GOLD PRICES edged higher but held sharply below yesterday’s multi-year highs on Friday, as world stock markets extended an overnight rally and major government bonds eased back amid a suspension of campaigning in the UK Brexit referendum on quitting the European Union.
Ending the week 1.3% higher in US Dollar terms at $1280 per ounce, gold traded over 3.5% below Thursday’s 3-year high against the British Pound.
Shanghai gold prices
ended the week 1.7% below Thursday’s 3-year high on near-record volumes, fixing with a premium to global spot quotes of $2.80 per ounce on Friday afternoon.
With UK campaigning for next week’s Brexit referendum suspended after Thursday’s murder of pro-Remain opposition MP Jo Cox, the International Monetary Fund’s managing director Christine Lagarde told an audience in Vienna, Austria that membership of the EU has helped
make Britain a “dynamic and vibrant economy.”
News of the murder and suspension coincided Thursday with a sharp reversal
across financial markets, as New York stock markets rallied, bond prices eased back and gold dropped almost $40 per ounce from the day’s earlier 2-year high.
“Profit taking and a pullback in the US Dollar saw gold dive sharply,” says one trading desk.
“Good selling flows out from both Asia and Europe on the earlier rallies.”
“There was a complete shift in sentiment among market participants in the late afternoon,” says Eugen Weinberg’s team of commodities analysts at German financial services group Commerzbank.
“Gold responded by shedding all of its gains again, and actually closed trading around 1% down.”
“A shooting star formation on the candlestick chart indicates a possible bearish reversal,” says Russell Browne in his daily technical analysis
for Canada-based bullion bank Scotia Mocatta.
“Short-term,” agrees gold market-maker Societe Generale’s technician Stephanie Aymes, “gold has formed a Shooting Star
…[and] the candle also engulfs previous two days of price action.
That “indicates profit taking in near term and defines resistance at $1300, the previous opens/closes,” Aymes goes on, highlighting what she calls “some red flags for continuation of short-term uptrend.”
“In contrast to consensus,” says the Commodities Weekly from Chinese-owned investment and bullion bank ICBC Standard Bank, “we think gold might suffer in the short term in the event of a Leave result,” pointing to a likely rise in the US Dollar, plus falling oil prices, driving real inflation-adjusted bond yields higher.
Moreover, “in previous episodes of severe financial market stress gold has been positively correlated with other assets, at least for a short time, as liquidity dries up, spreads widen and margin calls proliferate.”
Already highly volatile over spring and summer 2008, gold jumped 23% against the Dollar within 2 weeks of Lehman Brothers collapsing in September that year, but then sank to new 12-month lows over the following month, losing more than one-fifth of its value as world credit markets froze and equities dropped.
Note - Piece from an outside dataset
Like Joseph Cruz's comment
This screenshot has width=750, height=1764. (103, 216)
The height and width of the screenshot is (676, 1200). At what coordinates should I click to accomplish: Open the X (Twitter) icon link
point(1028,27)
A crisis-led drop on a Brexit vote, says ICBC Standard, would be “short-lived but potentially sharp – the [speculative] market is currently heavily biased to the long side.”
Further ahead, gold’s 2016 rally to date has lasted longer than previous pullbacks since the top of summer 2011, says Aymes at SocGen, “giving credence to sustainability of rising trend.
“The pattern clearly indicates signs of a long-term bullish reversal after an elongated downtrend of 5 years.”